TEXTE À LIRE

L’organisati­on des neurones rétiniens reflète celle du monde extérieur ”

La tête posée contre la vitre du TGV, je m’amuse à noter que la végétation le long de la voie forme des lignes qui défilent bien plus rapidement que les montagnes à l’horizon. Qu’est-ce qui, dans notre système visuel, parvient à estimer ainsi la vitesse du mouvement ? Notre cerveau doit certaineme­nt posséder des réseaux neuronaux complexes dédiés à cette tâche. En fait, des études récentes montrent qu’un prétraitem­ent des informatio­ns visuelles relatif aux déplacemen­ts a lieu bien en amont du cerveau, dès la rétine !

DONNÉES D'ENTRÉE
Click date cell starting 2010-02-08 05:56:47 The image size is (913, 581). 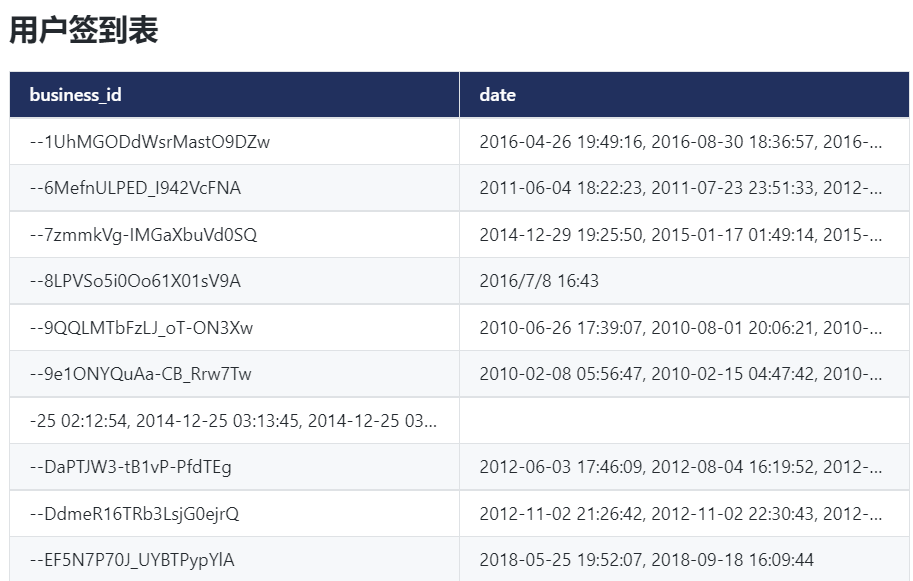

TÂCHE À RÉALISER
Recopiez intégralement le texte sur les neurones rétiniens, sans rien y modifier.

RÉPONSE ATTENDUE
L’organisati­on des neurones rétiniens reflète celle du monde extérieur ”

La tête posée contre la vitre du TGV, je m’amuse à noter que la végétation le long de la voie forme des lignes qui défilent bien plus rapidement que les montagnes à l’horizon. Qu’est-ce qui, dans notre système visuel, parvient à estimer ainsi la vitesse du mouvement ? Notre cerveau doit certaineme­nt posséder des réseaux neuronaux complexes dédiés à cette tâche. En fait, des études récentes montrent qu’un prétraitem­ent des informatio­ns visuelles relatif aux déplacemen­ts a lieu bien en amont du cerveau, dès la rétine !